Integrated description of protein dynamics from room-temperature X-ray crystallography and NMR

Abstract

Detailed descriptions of atomic coordinates and motions are required for an understanding of protein dynamics and their relation to molecular recognition, catalytic function, and allostery. Historically, NMR relaxation measurements have played a dominant role in the determination of the amplitudes and timescales (picosecond-nanosecond) of bond vector fluctuations, whereas high-resolution X-ray diffraction experiments can reveal the presence of and provide atomic coordinates for multiple, weakly populated substates in the protein conformational ensemble. Here we report a hybrid NMR and X-ray crystallography analysis that provides a more complete dynamic picture and a more quantitative description of the timescale and amplitude of fluctuations in atomic coordinates than is obtainable from the individual methods alone. Order parameters (S(2)) were calculated from single-conformer and multiconformer models fitted to room temperature and cryogenic X-ray diffraction data for dihydrofolate reductase. Backbone and side-chain order parameters derived from NMR relaxation experiments are in excellent agreement with those calculated from the room-temperature single-conformer and multiconformer models, showing that the picosecond timescale motions observed in solution occur also in the crystalline state. These motions are quenched in the crystal at cryogenic temperatures. The combination of NMR and X-ray crystallography in iterative refinement promises to provide an atomic resolution description of the alternate conformational substates that are sampled through picosecond to nanosecond timescale fluctuations of the protein structure. The method also provides insights into the structural heterogeneity of nonmethyl side chains, aromatic residues, and ligands, which are less commonly analyzed by NMR relaxation measurements.

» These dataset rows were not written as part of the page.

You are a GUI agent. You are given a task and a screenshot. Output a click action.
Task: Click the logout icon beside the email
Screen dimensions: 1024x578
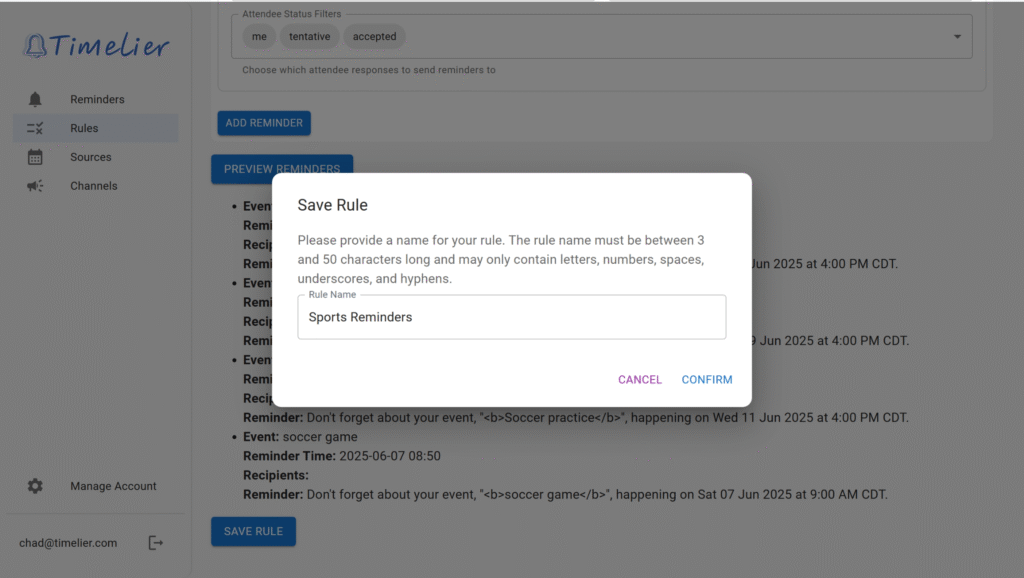click(x=155, y=543)
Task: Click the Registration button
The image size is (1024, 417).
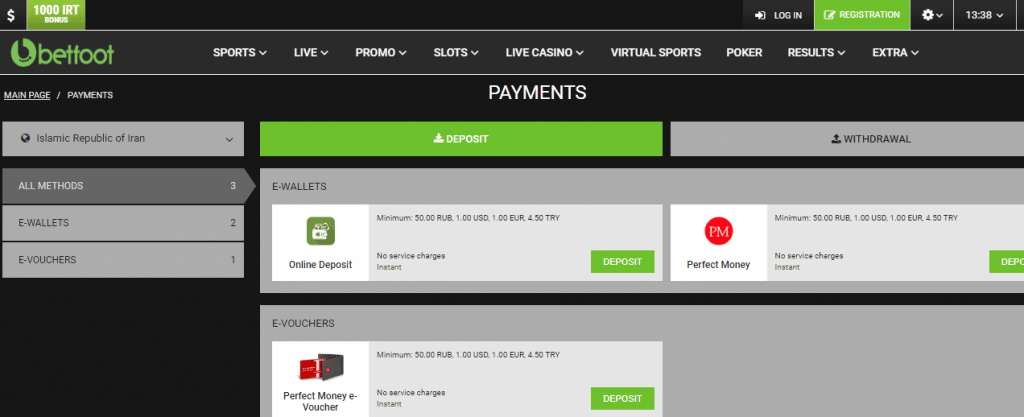Action: click(861, 15)
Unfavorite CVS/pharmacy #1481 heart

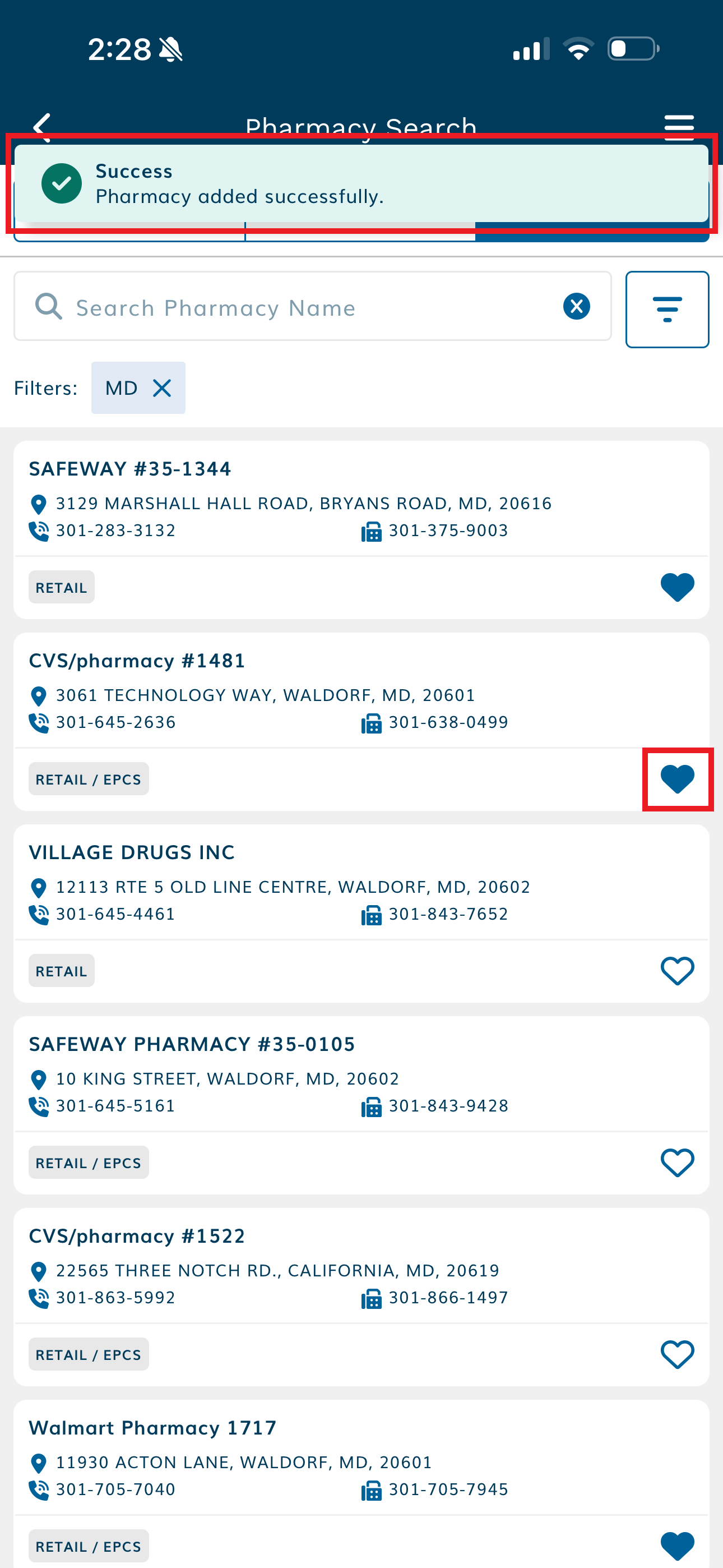coord(676,779)
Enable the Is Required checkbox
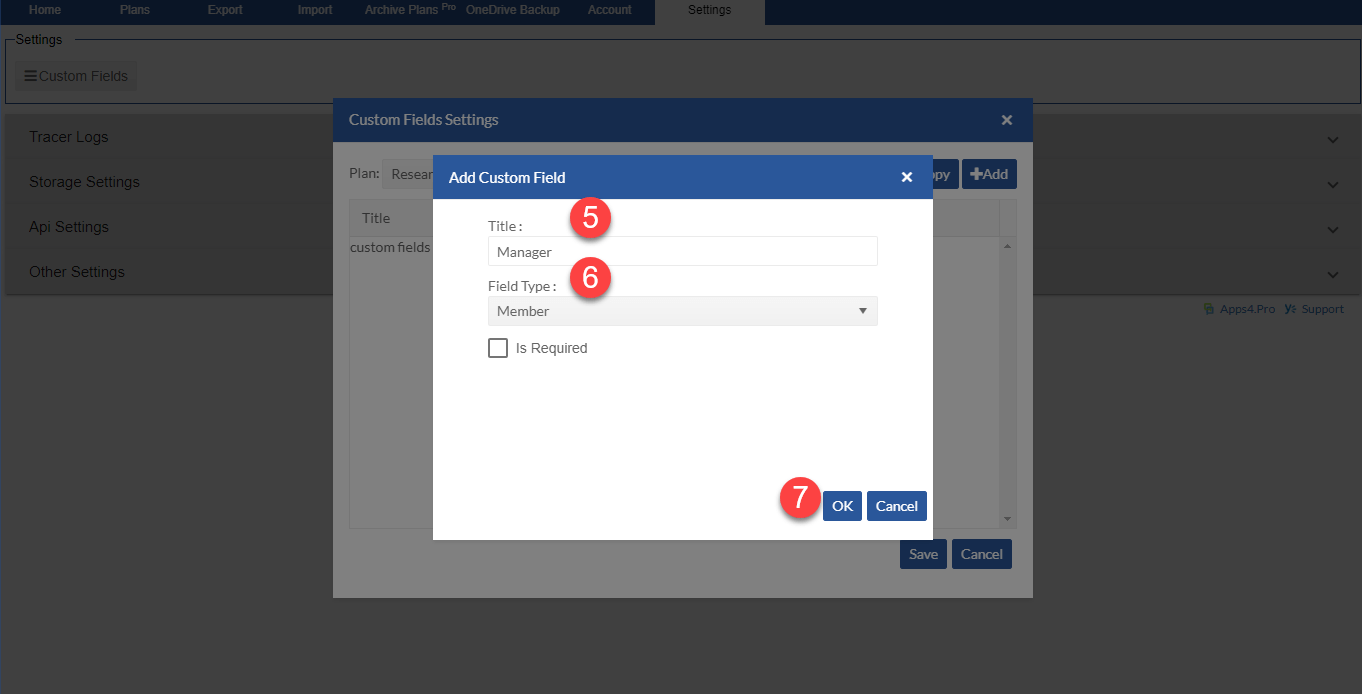The height and width of the screenshot is (694, 1362). (x=498, y=347)
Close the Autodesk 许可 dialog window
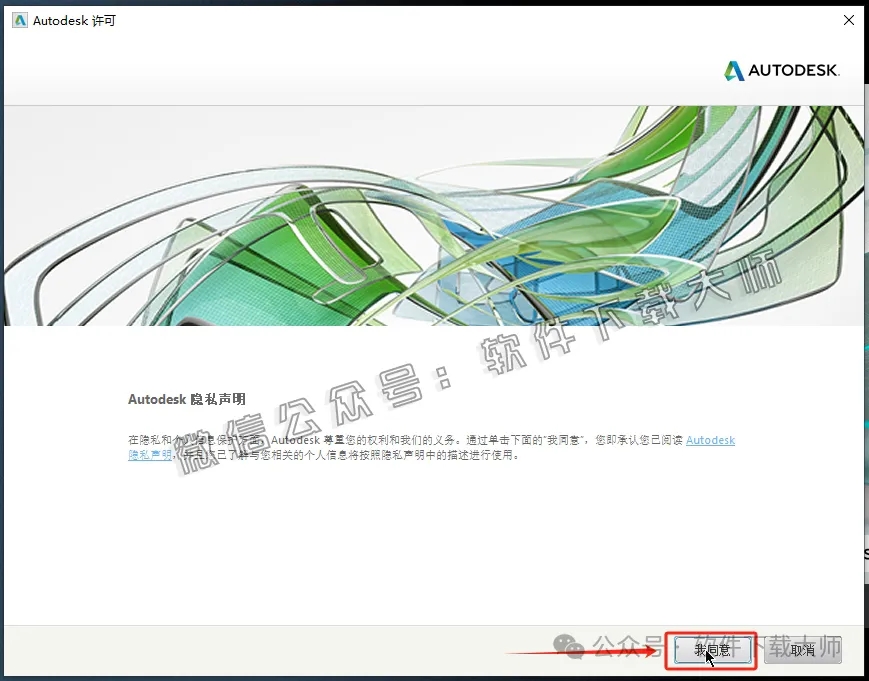This screenshot has height=681, width=869. click(x=848, y=19)
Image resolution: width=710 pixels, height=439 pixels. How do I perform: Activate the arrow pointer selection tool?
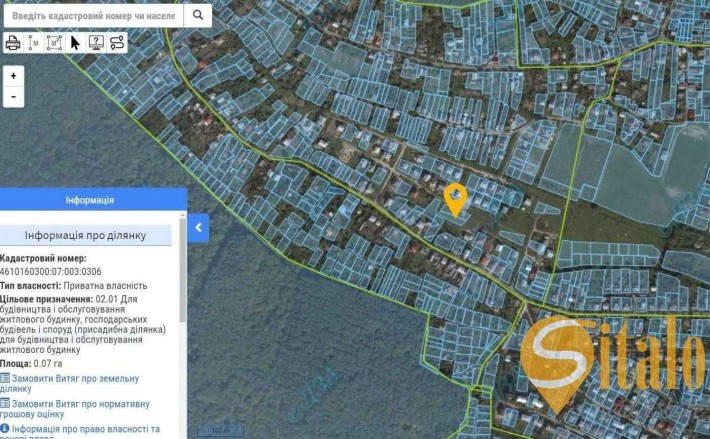(75, 43)
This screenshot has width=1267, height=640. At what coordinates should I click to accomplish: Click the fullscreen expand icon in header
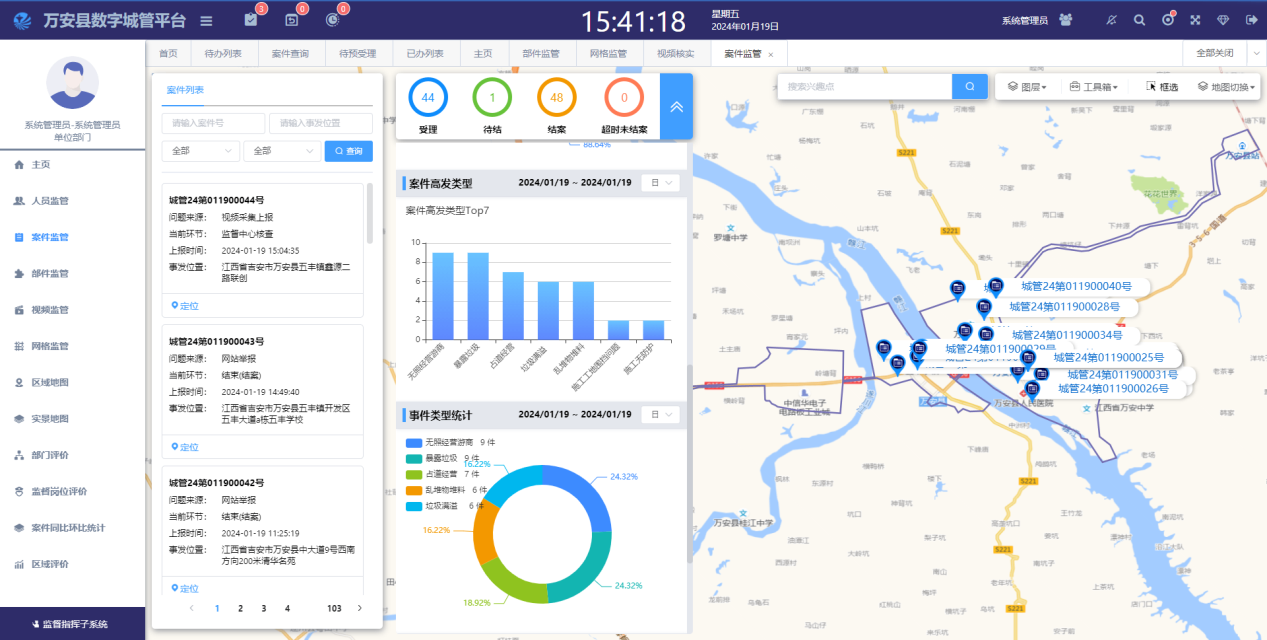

Keywords: B factor; Lipari-Szabo; atomic displacement parameters; nuclear magnetic resonance.

Fig. 1.

Motions reported by the order parameter are represented in the qFit ensembles as the product of two components for the pair of atoms u and v. The angular component (blue) that is defined by θ_ij is sensitive to multiple states within the structural model, and the orthogonal component (red) accounts for the motion within each state. Note that the orthogonal component of the order parameter can differ between states when the atoms involved have different B factors in each state.

Fig. 2.

Correlation plots of experimental for methyl groups with values calculated from a single structure (A) and a multistate qFit model (B) at room temperature. Residues in green improve their fit to the experimental data in the qFit model, whereas residues in orange appear as outliers in both single and qFit models. Dashed lines indicate ±0.2 from ideal agreement. For comparison, C and D show order parameters for a crystal at cryogenic temperature, single and multistate qFit models, respectively. Residues in blue improve agreement in the qFit model, whereas residues in red appear to have the same order parameters at both temperatures.

Fig. 3.

(A) Conformational states observed for representative methyl-containing residues. The backbone is shown as black, side-chain bonds in blue, and bonds to the methyls are identified as green and red. (B) Anharmonic motions of the peptide planes in the central β-sheet of the room-temperature qFit multiconformer model.

Fig. 4.

Correlation plots of experimental NH S² with values calculated from a single structure (A) and a multistate qFit model (B) at room temperature. The residue in green improves in fit whereas orange points appear as outliers in both single and qFit models. Dashed lines indicate ±0.2 from ideal agreement. For comparison, C and D show order parameters for a crystal at cryogenic temperature, single and multistate qFit models, respectively. Residues in red appear to have the similar or increased order parameters at the cryogenic temperature.

Fig. 5.

Correlation plots of room-temperature and cryogenic and components of the order parameters for the methyl (A and B) and NH (C and D) order parameters. The line of best fit for the temperature dependence of (green) is shown in B and D.

Fig. 6.

Experimental and calculated S² values from the room-temperature qFit ensemble (bars). Order parameters from all side-chain methyls (red) and Trp indoles (blue) (A) and NH groups (B) in the protein. Residues that do not contain methyl or amide groups are indicated with gray shading, and residues whose calculated ¹⁵N order parameters are affected by lattice contacts are indicated in green.

Fig. 7.

Alternative models for Leu-8, 2F_oF_c electron density around L8 is contoured at 0.3σ (blue) and the difference density is contoured at 3σ (red). qFit model conformational ensemble in the on-rotamer g−g+ (χ₁, χ₂) conformation for all states (A). One state built in the on-rotamer g−t (B). One rotamer built in an off-rotamer g−t conformation (C). The backbone is shown as black, side-chain bonds in blue, and bonds to the methyls are identified as green and red.